Obstruction relief in complete ureteral can be achieved by surgical procedures, such as conduit diversions and open nephrostomy tubes. These modalities are morbid and out of date (1). Another surgical intervention for treatment of complete ureteral obstruction is bypassing the obstruction by Ureteroneocystostomy. This procedure provides permanent solution for complete obstruction, because the patients are free from long term ureteral catheterization. In 1978, Left and King reported a case of bilateral complete obstruction of ureters, who had undergone ureteroneocystostomy. During the follow up period, significant improvement was observed in renal function of that patient. The survival and long term condition of patient was not observed. Because of the physiologic nature of the Ureteroneocystostomy for such patients and relief of them from nephrostomy tubes, they recommended Ureteroneocystostomy for the selected patients of complete ureteral obstruction due to advanced prostate cancer (10). In 1979, Kihl and Bratt reported the results of Ureteroneocystostomy for 21 patients with bilateral ureteral obstruction due to prostate cancer (11). The overall survival of patients was 10.6 months. In 13 patients living more 6 months after operation, average survival time was 20 months. They also recommended that ureteral reimplantation should be considered in ureteral obstruction treatment.

Many specialists refuse surgical treatment for ureteral obstruction because of poor condition and reduced survival of patients with cancer induced ureteral obstruction (1, 5, 9, 18).
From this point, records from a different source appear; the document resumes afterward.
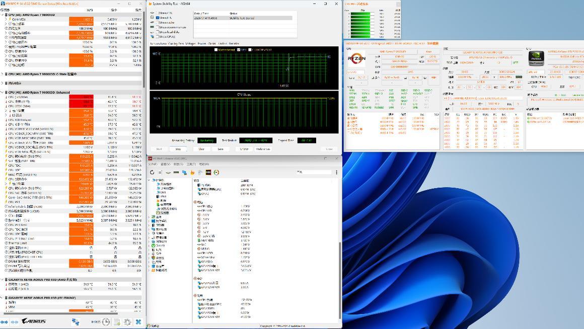Click the reset clock icon in HWiNFO footer
Image resolution: width=584 pixels, height=329 pixels.
click(106, 321)
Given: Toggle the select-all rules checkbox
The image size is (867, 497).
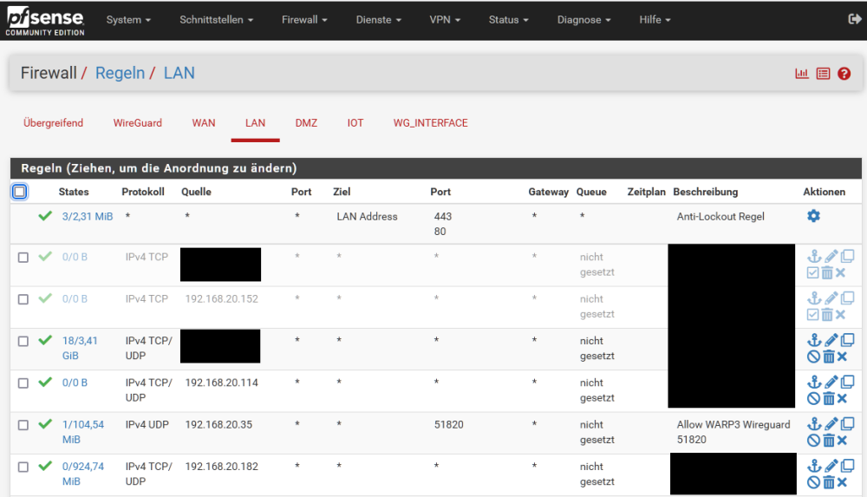Looking at the screenshot, I should [x=20, y=192].
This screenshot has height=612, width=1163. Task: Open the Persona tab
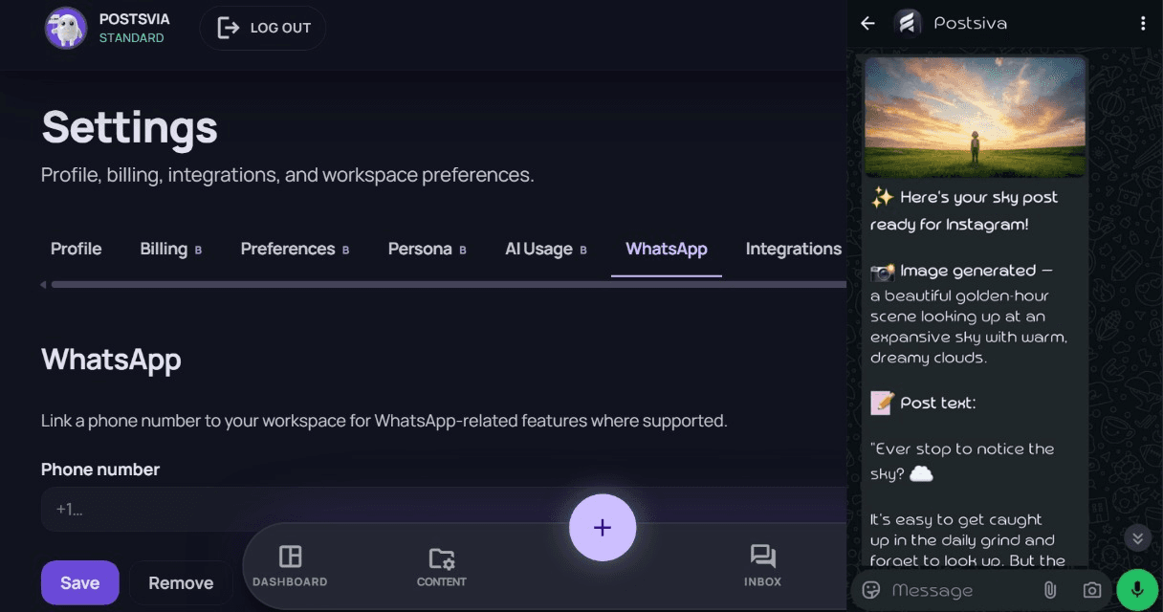coord(421,249)
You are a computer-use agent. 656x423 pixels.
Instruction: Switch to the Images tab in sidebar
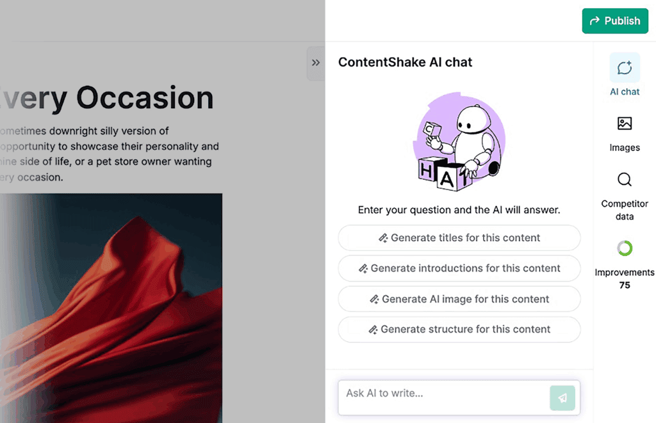(625, 131)
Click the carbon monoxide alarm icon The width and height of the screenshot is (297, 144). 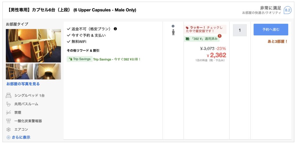click(8, 121)
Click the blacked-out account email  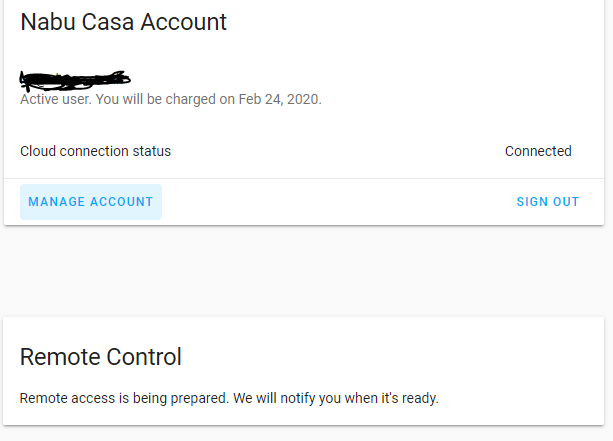click(75, 78)
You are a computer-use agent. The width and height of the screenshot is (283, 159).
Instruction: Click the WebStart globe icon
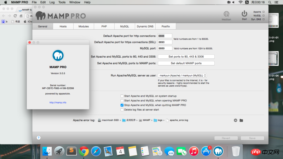pyautogui.click(x=226, y=14)
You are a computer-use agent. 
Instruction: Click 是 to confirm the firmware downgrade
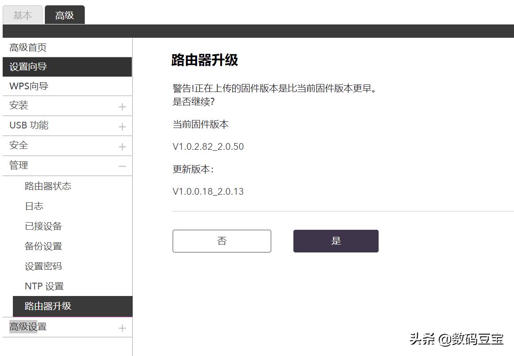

Ureteral obstruction in many studies indicates the reduced survival (14, 15, 27-29). In various studies, median survival after ureteral obstruction in malignancies is about, 6 to 7 months (9, 30, 31). This reduced survival may be the main reason for many specialists to avoid surgical interventions, such as Ureteroneocystostomy for such patients; however, recent findings may change this traditional view for surgical interventions in such patients. Recently, Spenser et al. showed a median survival of 16.7 months after the obstruction time among the patients who underwent nephrostomy or placement of ureteral stents for relief of obstruction in a study, using the Surveillance, Epidemiology, and End Results (SEER) database from 2958 patients with ureteral obstruction due to prostate cancer (7). Additionally, in another recent study, Gandaglia et al. according to the information of the 3875 patients presented with metastatic prostate cancer between 1991 and 2009 included in the surveillance epidemiology and end results– medicare database, found that median cancer specific survival of these patients with prostate cancer and lymph node and bone metastasis were 61 and 32 months, respectively (32). We have found similar values for the survival of patients after ureteral obstruction. These findings are different from the previous findings related to survival time. New chemical therapeutic agents and better management of prostate cancer and its complications have resulted in much better survival in such patients. Considering these findings, it is reasonable to give up that dogma in treatment of prostate cancer induced ureteral obstruction.

Regarding the issue of quality of life, all patients in nephrostomy group had complications that severely restricted their activity and life. These complications were not associated with ureteral reimplantation; therefore, patients' satisfaction was much higher in those patients.

5. Conclusions

Reimplantation is a safe and effective option in the management of complete ureteral obstruction due to prostate cancer with significant benefits in overall survival and patient satisfaction. Our study has some limitations. We performed ureteral preimplantation for healthier patients who had anesthesiological approval for operation; thus, the results cannot be expanded to all patients with various health performances. Furthermore, we did not have standard questionnaire for comparing quality of life between 2 groups. Larger and multicenter studies are needed to better evaluate our findings.